Please imagine me pausing to internally freak out at this point in writing this post, as it’s the first time I’ve described my work in progress as a manuscript and it just feels so author-ly and a little like some writing god or authority is going to appear and slap my wrist for daring to do so.
so much richness and things we have overlapping here Ellen - acknowledging all that's going on in our lives as we try to write - from world events (enough on their own FFS) to school holidays to solo parenting to working our way towards what we really need to write. Not all writing is words on the page I'm learning. Composting as you describe.
and wow yes to the thought that it is THIS body of yours NOW that is the one ready to be a portal for what you need to write. that feels very profound.
and it's a BIG deal to write 'manuscript' or 'book' or 'draft' or 'writer', well they all were and are for me anyway - I expect the writer police to appear at any minute... but less and less these days, much due to the welcoming community here on Substack.

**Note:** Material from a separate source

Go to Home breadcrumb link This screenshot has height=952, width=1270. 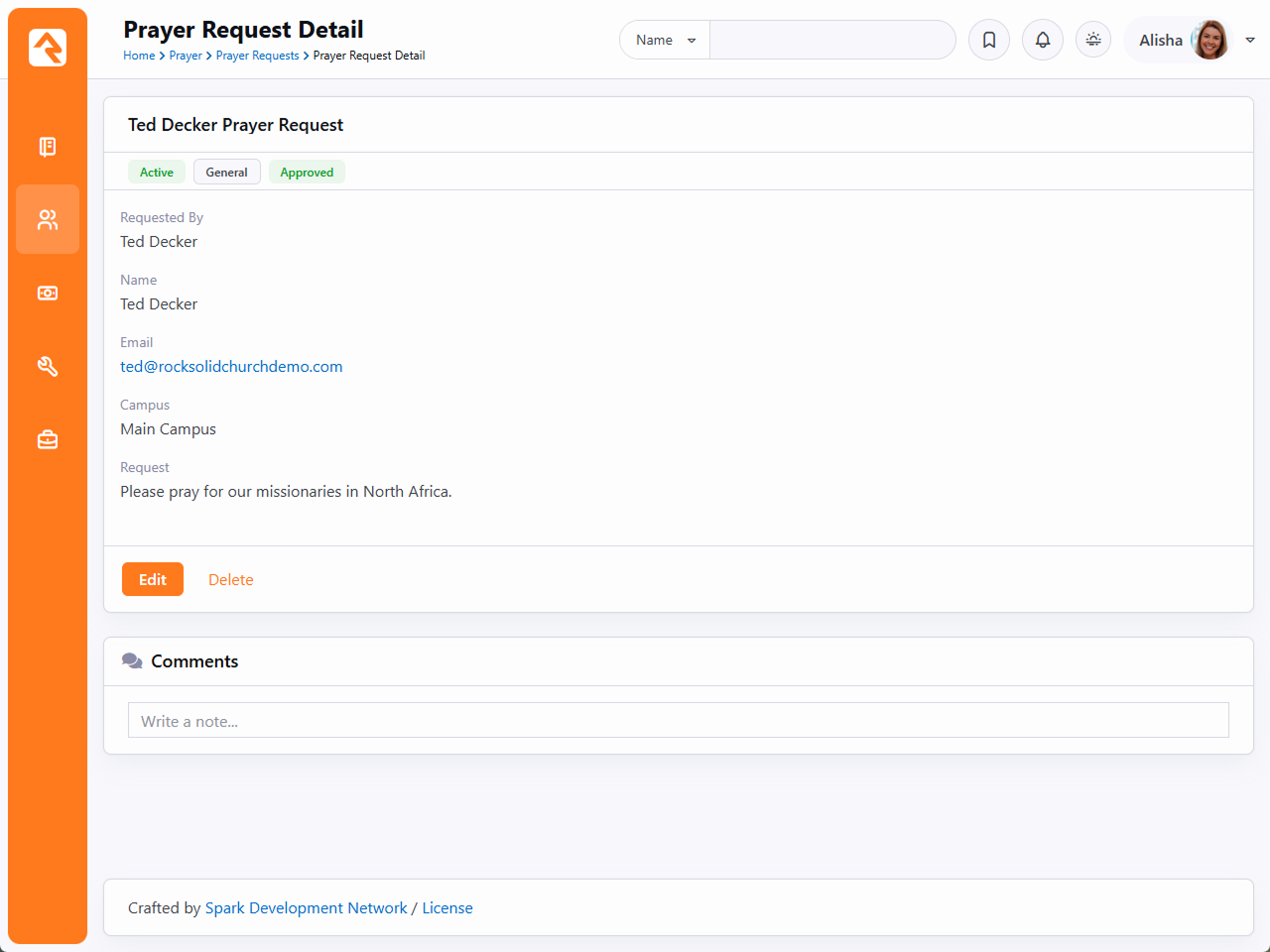[139, 56]
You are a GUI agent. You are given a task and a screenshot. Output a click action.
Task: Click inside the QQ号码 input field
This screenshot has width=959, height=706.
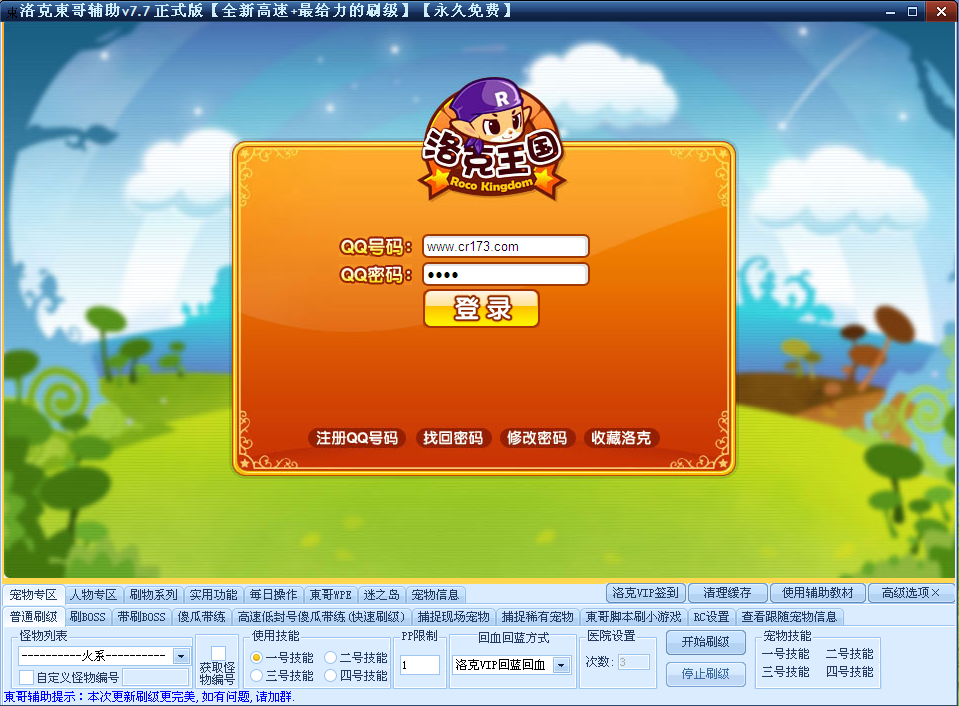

Thanks for sharing all of your goals and journey, it's wonderful to read along side your achieving your goal. well done x
I love that you're reminding yourself all the way through this post that goals are all well and good but reflecting on whether they were achievable and the reasons why they might not have been ticked off is even more valuable. Congratulations on both submissions, Ellen, and also thank you for the mention of the conversation I had with Louise. This feels like one that's taken on a bit of a life of its own with new people coming to it in their own time. Ro everything there is a season and that applies in our work as well. Happy Sunday!